Strengere Luftschutzstandards für Verbrennungsmotoren sollen ebenfalls bewertet werden. Die EU-Exekutive strebt an, 2025 genügend Vorschriften festgelegt zu haben, „um wirklich einen eindeutigen Weg zu emissionsfreier Mobilität zu gewährleisten“, so ein hochrangiger Kommissionsbeamter.
Altmaier springt für die Autoindustrie in die Bresche
Unterstützung erhält die Autoindustrie derweil aus der deutschen Politik: Bundeswirtschaftsminister Peter Altmaier hatte schon im Februar in einem Schreiben an EU-Klimakommissar Frans Timmermans darauf bestanden, dass der Automobilsektor von jeglichen Plänen zur weiteren Emissionssenkung ausgenommen werden sollte.
Altmaier argumentierte damals, die bestehenden Regeln, die 2019 ausgehandelt wurden, hätten bereits „jeglichen Spielraum für eine weitere Verschärfung eliminiert“.
Nach bisherigem Stand sollen die Emissionen bis 2025 um 15 Prozent und bis 2030 um 37,5 Prozent gesenkt werden.
Die Kommission hat ihrerseits weitere umweltpolitische Maßnahmen für den Verkehrssektor in Aussicht gestellt – auch wenn sich der Zeitplan wegen der Virus-Pandemie noch ändern könnte.
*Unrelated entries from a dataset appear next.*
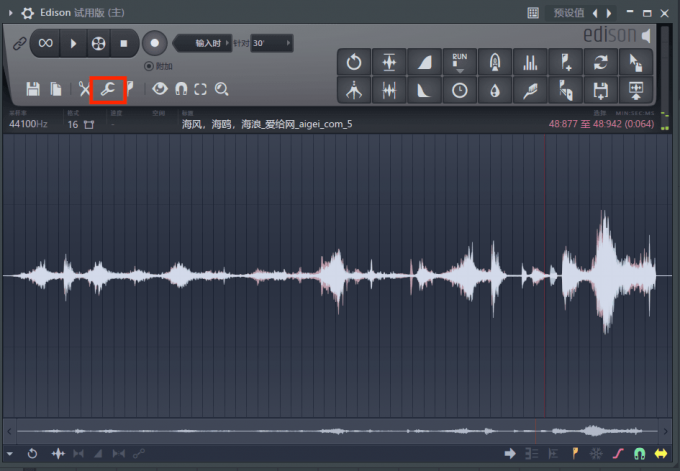Click the wrench tools icon

[x=108, y=89]
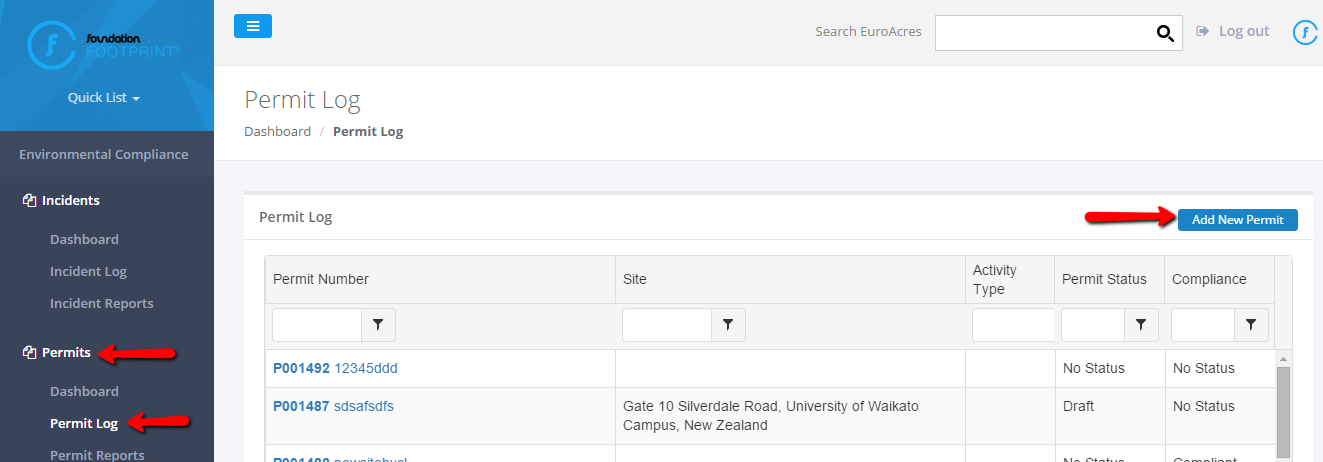Open the Permit Status filter icon

(x=1141, y=325)
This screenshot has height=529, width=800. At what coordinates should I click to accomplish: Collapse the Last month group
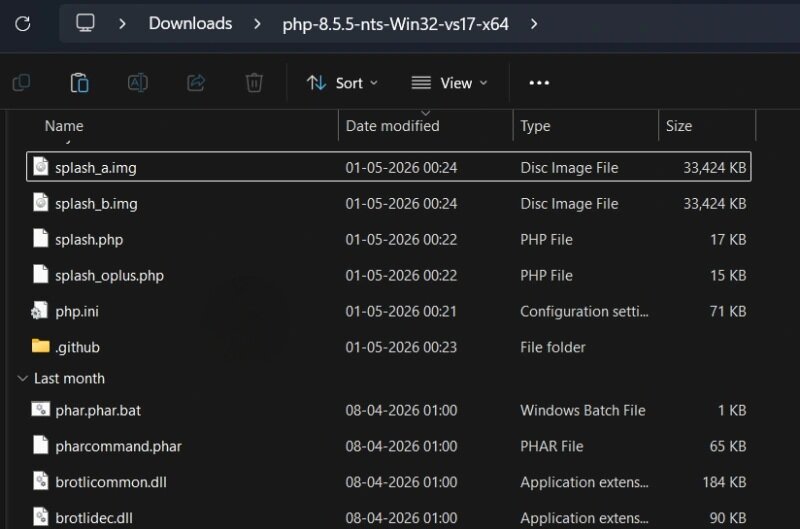tap(22, 379)
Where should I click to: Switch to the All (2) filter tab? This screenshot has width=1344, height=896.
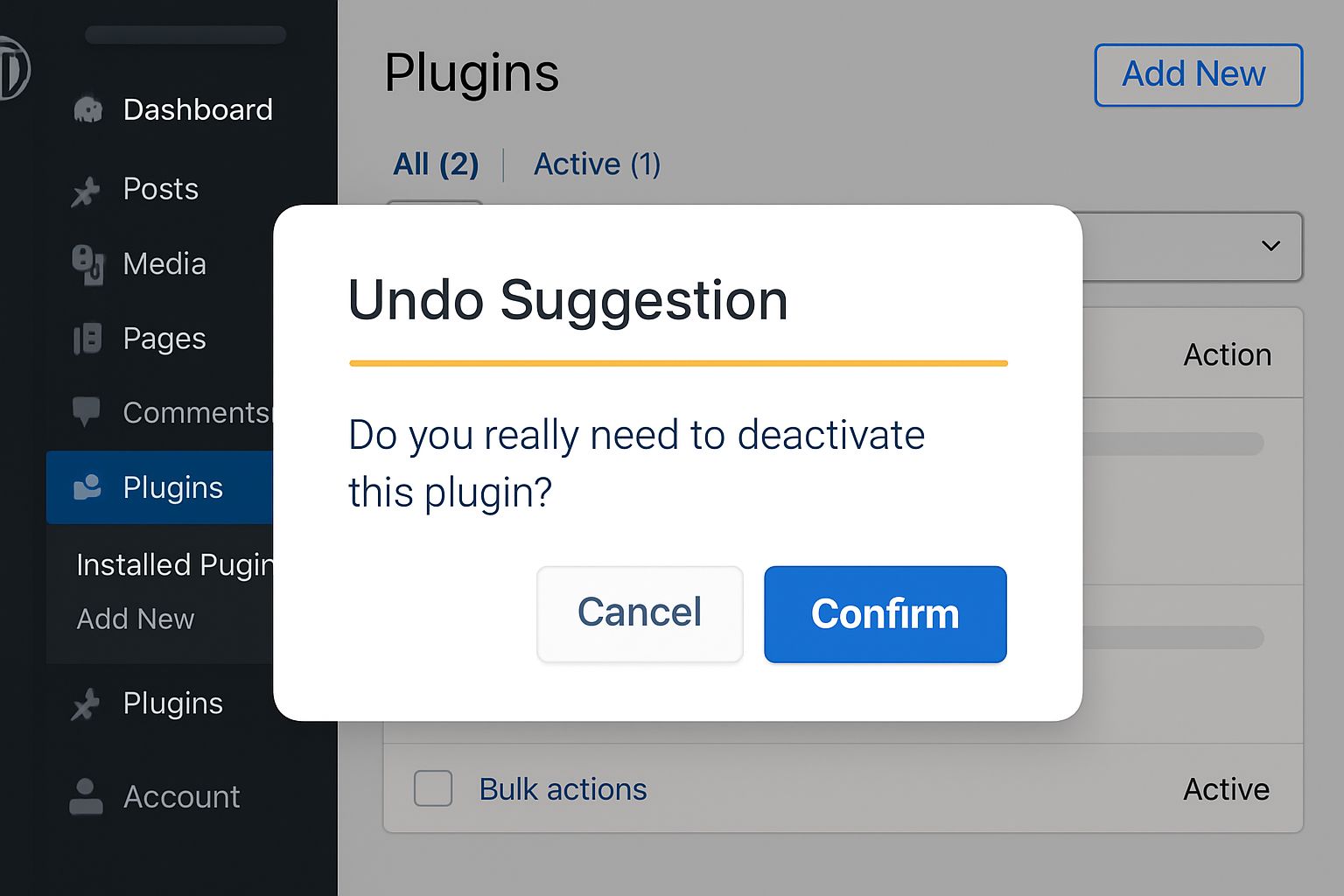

Dazu gehört beispielsweise die zukünftige Einbeziehung von Straßenfahrzeugen (und der Schifffahrt) in das EU-Emissionshandelssystem.
Die verkehrsbedingten Treibhausgasemissionen machen etwa ein Viertel des Gesamtausstoßes der EU aus. Im Gegensatz zu anderen Verschmutzern wie Energieerzeugern oder der Landwirtschaft sind die Werte im Transportsektor jedoch stetig angestiegen.